I am going to use all car speakers for the set up....I was thinking 5 1/2 or 6s for all the speakers...Now I have a few runs of speaker wire that would be 50/75 feet then some 25 foot runs and some shorter ones of 8/15 feet...now i want to run 3 to 4 speakers off each car stereo, I have 3 car stereo but still need to find a 12volt power supply...I decided that the mixer/mp3 set-up was going to going the cue line and in the facade so that is solve and I'm using pa speakers for that so I'm good to go that will be a 1000 watt set up on it's own which works because it's a good 75 feet from the graveyard.....


----------



## Northern Touch (Nov 8, 2006)

here are the specs for he car stereo I have hope this helps....and for my 12volt power supply how many amps will it need??? before I go and buy one I wasn't really think on that part before dame lol there's a lot to do and little things to remember on this one...thankz for all the help....


----------



## Phil (Sep 2, 2007)

The rated maximum draw of 15 amps per radio is measured at maximum volume driven at full frequency range right before the radio blows up- something you won't be doing. Figure half that current (or less) as a realistic draw; around 5 -8 amps each. So we need 10 - 15 amps of power for each radio pair. A typical PC power supply should handle one pair of radios effectively.
It would be ideal to reduce that 50-75 foot run. Have you considered building two racks of two radios each so that you could locate them centrally and reduce the speaker runs? It would mean two power supplies, but would also provide redundancy.


----------



## Northern Touch (Nov 8, 2006)

i did think of that....but the $$$$$ for the power supplies is getting to me now you said I could use a comp. power supply but that is only good to power the 1 car stereo???right?

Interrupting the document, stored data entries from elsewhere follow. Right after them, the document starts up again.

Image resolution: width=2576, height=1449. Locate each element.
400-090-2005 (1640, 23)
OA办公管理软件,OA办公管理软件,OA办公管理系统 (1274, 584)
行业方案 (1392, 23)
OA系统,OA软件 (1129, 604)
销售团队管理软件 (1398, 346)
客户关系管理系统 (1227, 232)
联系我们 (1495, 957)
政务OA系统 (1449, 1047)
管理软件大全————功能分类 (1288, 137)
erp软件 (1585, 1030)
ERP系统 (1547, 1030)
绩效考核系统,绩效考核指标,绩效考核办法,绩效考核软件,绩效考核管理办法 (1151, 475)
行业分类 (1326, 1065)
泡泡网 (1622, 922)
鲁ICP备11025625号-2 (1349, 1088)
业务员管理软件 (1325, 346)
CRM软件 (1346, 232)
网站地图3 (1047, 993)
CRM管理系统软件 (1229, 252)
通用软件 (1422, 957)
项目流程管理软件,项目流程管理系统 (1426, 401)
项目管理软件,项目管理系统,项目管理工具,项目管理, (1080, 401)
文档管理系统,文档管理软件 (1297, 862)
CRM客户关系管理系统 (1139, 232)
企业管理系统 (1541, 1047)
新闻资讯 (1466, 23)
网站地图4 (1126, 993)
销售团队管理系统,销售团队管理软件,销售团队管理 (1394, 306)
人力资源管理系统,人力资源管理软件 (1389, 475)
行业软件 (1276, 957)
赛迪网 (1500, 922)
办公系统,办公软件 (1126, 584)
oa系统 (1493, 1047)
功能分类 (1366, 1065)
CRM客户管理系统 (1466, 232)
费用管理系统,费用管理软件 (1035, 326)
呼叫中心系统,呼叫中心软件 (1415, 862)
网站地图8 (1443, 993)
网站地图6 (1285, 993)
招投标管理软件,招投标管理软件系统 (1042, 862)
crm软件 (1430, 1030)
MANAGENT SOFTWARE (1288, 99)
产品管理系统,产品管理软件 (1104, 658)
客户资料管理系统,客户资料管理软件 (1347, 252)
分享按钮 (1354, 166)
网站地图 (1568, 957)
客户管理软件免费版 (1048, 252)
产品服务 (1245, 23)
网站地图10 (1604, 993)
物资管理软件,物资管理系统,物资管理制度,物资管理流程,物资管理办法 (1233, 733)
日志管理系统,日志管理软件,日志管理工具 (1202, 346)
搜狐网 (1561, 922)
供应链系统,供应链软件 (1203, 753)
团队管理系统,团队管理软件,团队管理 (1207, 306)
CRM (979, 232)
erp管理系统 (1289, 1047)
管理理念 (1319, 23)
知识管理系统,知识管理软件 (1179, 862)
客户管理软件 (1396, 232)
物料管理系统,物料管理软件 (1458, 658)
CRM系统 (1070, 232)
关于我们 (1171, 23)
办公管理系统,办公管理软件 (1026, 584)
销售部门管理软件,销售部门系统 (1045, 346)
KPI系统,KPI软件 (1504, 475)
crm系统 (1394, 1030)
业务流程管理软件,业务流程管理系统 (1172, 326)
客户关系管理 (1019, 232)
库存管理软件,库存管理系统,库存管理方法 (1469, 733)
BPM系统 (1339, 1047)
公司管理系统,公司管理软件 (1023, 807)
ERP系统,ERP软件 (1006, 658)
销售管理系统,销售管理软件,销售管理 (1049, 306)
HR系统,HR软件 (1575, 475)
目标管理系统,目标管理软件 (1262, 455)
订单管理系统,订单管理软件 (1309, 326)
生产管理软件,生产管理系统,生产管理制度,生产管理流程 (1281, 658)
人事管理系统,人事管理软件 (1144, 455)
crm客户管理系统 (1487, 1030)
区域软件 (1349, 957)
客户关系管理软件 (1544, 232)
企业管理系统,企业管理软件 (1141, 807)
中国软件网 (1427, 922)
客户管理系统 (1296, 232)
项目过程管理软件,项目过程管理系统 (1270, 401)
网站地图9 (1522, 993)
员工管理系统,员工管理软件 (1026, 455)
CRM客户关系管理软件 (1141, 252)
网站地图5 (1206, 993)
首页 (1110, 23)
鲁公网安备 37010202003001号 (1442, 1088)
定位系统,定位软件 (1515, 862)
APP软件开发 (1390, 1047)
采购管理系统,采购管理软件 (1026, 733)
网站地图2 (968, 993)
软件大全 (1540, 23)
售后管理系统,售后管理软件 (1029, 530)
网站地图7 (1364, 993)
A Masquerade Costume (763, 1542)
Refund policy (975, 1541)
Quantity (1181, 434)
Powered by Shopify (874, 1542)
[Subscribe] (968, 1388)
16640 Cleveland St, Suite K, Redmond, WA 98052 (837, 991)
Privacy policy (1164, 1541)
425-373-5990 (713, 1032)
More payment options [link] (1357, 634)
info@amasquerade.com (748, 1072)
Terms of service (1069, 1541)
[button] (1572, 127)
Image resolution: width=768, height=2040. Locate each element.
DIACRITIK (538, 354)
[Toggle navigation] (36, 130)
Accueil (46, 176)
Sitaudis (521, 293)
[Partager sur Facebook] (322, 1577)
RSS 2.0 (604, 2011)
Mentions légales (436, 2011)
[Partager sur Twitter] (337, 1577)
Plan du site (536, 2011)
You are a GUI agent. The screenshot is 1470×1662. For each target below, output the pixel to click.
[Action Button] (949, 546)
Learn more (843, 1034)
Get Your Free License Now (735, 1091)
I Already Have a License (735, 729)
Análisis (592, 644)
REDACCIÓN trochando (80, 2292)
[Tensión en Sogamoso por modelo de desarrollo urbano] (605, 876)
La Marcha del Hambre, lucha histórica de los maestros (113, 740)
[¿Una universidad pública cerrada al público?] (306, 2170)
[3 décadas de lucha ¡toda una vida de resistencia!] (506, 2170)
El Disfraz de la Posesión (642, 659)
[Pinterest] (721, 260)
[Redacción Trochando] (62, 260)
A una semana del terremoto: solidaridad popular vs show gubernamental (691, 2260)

I just need to know what I should do for power supplies and all be good then all just buy 3 more deck fo the $65 the I spent on the 1st one...I bought the smaller mixer today and already started to make a rack to hose the 3 mp3 and mixer plus the FM transmitter that I am ordering later today..., I'm going to do 2 mixes 1 for the FM transmitter for the graveyard then that will be moved on Halloween to the Facade which will be pre wired and speakered. any thoughts are going to help on this one....


----------



## Phil (Sep 2, 2007)

You should be okay with two radios per power supply if it is rated for at least 10 amp output. Check around local computer repair shops for used PC power supplies (meaning old PCs). I've never actually had to pay for one, though you may end up removing it yourself.
Clearly you will want to test your rig playing both radios at high volume with all speakers connected to make sure the power is sufficient.


----------



## Northern Touch (Nov 8, 2006)

ok I get it but I was planing to use 3 car stereos because I want at least 3 different sounds playing at the same time...would i have to use 2 PC power supplies? I know the guyz at terror syndicate used a 3 car stereo set-up but not sure what the power supply is that they used....


----------



## Abunai (Oct 28, 2007)

The Terror Syndicated guys said that their power supply was 10 amps. I don't know what type of stereos they had though. The power draw may have been less than what you have. 
I think that the suggestion to build two cabinets and centrally locate them was a good one. Long cable runs will really reduce the quality and power of the sound. If you do build two, a PC power supply in each cabinet (with 2 stereos each) should work. PC power supplies should be cheap or free if you find the right place. (Flea-market, goodwill, used electronics store.)
I'm really liking this idea. Anything would be a step up from the boom-boxes I used last year. I just need to find some good prices on the stereos.


----------



## Phil (Sep 2, 2007)

No doubt a 10 amp PS would drive three radios. I like a little extra capacity so I can hook up an amp (or other accessory) in a pinch. Plus, radios under low current will seem to operate fine, but will clip and distort before reaching their true output potential.


----------



## Northern Touch (Nov 8, 2006)

Are there PC power supplies that are 15 amps and that should be good for the 3 car stereos that I have or I can build one with 4 car stereos and 2 PC power supplies that should give me enough power for my whole set-up and I can add a few more speakers to the mix and would be great for the graveyard giving me 4 different sounds.... then all build a 2 stack with just 2 car stereos for 2 room in the rear off the haunt and the mixer set-up will be the 2 in 1 for the grave yard but over the FM transmitter at night for the weeks leading up to the Oct.30th/31th big day....Then I will be set-up for the facade and in the que line...


----------



## Phil (Sep 2, 2007)

There are definitely power supplies with 15 amp output. If you build the four radio rack, it would be a good idea to leave a couple inches between each radio and plenty of ventilation in the back of the box. Those babies will produce some heat after a few hours.


----------



## Northern Touch (Nov 8, 2006)

for sure already thought about all the heat issues and stuff...planed for plenty of ventilation.....


----------



## pyro (Oct 7, 2006)

hey NT how about builing your own power supplies --i think radio shack has a kit, or a ham radio/cb shop should have what you need


----------



## Northern Touch (Nov 8, 2006)

I have actually looked at that kit but it will be much cheaper to go with the PC Power Supplies....


----------